As much as it is transformative and rewarding, partaking in gym culture can also be uncomfortable, and in many instances sexualized. The way that Albritton crops and composes the figures in her paintings emphasizes these aspects. For example, One Arm Rows (Pink Cheetah) is presented through a perspective that focuses more on the gaze of the viewer than the gains of the subject depicted in the scene. The focal point is on the woman’s voluptuous glutes, rather than the biceps and triceps, which are the muscles targeted by dumbbell rows. By doing this, Albritton is obscuring the featured exercise, and heightening the performative voyeurism and vanity associated with gym culture.
At its core, art encourages us to appreciate and scrutinize the aesthetic and conceptual nature of everyday life. In his influential treatise, Art as Experience (1934), philosopher and educational reformer John Dewey states that we learn when we engage in a deep observation of sensory information that are present in our environment, and are able to attach vivid language, emotions and meaning to what we are taking in. Poet and playwright Oscar Wilde wrote that art helps us to do this because our sensory and communicative ability “results not merely from life’s imitative instinct, but from the fact that the self-conscious aim of life is to find expression, and that art offers it certain beautiful forms through which it may realize that energy” (Wilde, 1891). In other words, as Wilde (1891) has famously espoused, “Life imitates art far more than art imitates life.”

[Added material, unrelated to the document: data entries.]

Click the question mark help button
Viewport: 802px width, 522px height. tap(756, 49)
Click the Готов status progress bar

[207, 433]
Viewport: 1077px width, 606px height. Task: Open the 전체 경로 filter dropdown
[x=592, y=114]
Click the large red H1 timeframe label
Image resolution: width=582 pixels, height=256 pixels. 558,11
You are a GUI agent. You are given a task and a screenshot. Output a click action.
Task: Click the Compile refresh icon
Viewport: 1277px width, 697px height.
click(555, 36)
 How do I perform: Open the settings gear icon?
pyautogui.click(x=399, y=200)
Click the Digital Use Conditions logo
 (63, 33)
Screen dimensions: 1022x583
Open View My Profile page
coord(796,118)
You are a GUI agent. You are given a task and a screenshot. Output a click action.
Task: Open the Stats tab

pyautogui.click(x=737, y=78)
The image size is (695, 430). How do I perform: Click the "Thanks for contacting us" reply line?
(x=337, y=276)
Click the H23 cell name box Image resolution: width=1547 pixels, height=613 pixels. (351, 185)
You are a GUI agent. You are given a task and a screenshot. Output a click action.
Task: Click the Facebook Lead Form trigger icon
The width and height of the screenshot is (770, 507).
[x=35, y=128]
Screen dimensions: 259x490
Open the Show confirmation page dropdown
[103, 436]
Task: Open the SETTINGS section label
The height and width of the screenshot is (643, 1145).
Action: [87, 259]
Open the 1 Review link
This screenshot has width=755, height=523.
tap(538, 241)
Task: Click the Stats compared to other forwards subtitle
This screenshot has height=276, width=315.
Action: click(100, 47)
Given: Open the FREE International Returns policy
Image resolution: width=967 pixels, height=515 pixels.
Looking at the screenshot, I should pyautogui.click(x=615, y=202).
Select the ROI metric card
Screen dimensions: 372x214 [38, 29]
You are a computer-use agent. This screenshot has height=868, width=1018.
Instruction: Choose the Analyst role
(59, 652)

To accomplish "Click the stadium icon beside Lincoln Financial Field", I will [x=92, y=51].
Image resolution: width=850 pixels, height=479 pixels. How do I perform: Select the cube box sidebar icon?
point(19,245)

Artistic depictions of the human body can certainly inspire our own path to wellness and self-love, but they also can also lead us down a dark path of body dysmorphia and poor self-esteem. Both Hartley and Albritton’s figurative paintings of fit individuals offer insightful musings on the human body, and address how certain individual and sociocultural perspectives about body image influence personal and societal trends. Nearly everyone initially interprets a work of art by analyzing its broad formal and archetypal qualities. But spending ample time with art allows us to transcend these baseline perceptions by taking our eyes and minds on a journey that makes connections between the subject matter and our own lived experiences.
References, Notes, Suggested Reading:
“Caitlin Albritton,” New American Paintings, 2017, Issue #130. https://www.newamericanpaintings.com/artists/caitlin-albritton
Dewey, John. 1934. Art as Experience. New York : Minton, Balch & Company.
Perrault, John. “I’m Asking Does it Exist? What is it? Whom is it for?” Artforum, November 1980. https://www.artforum.com/features/im-asking-does-it-exist-what-is-it-whom-is-it-for-208796/
Wilde, Oscar. The Decay of Lying in Intentions, 1891.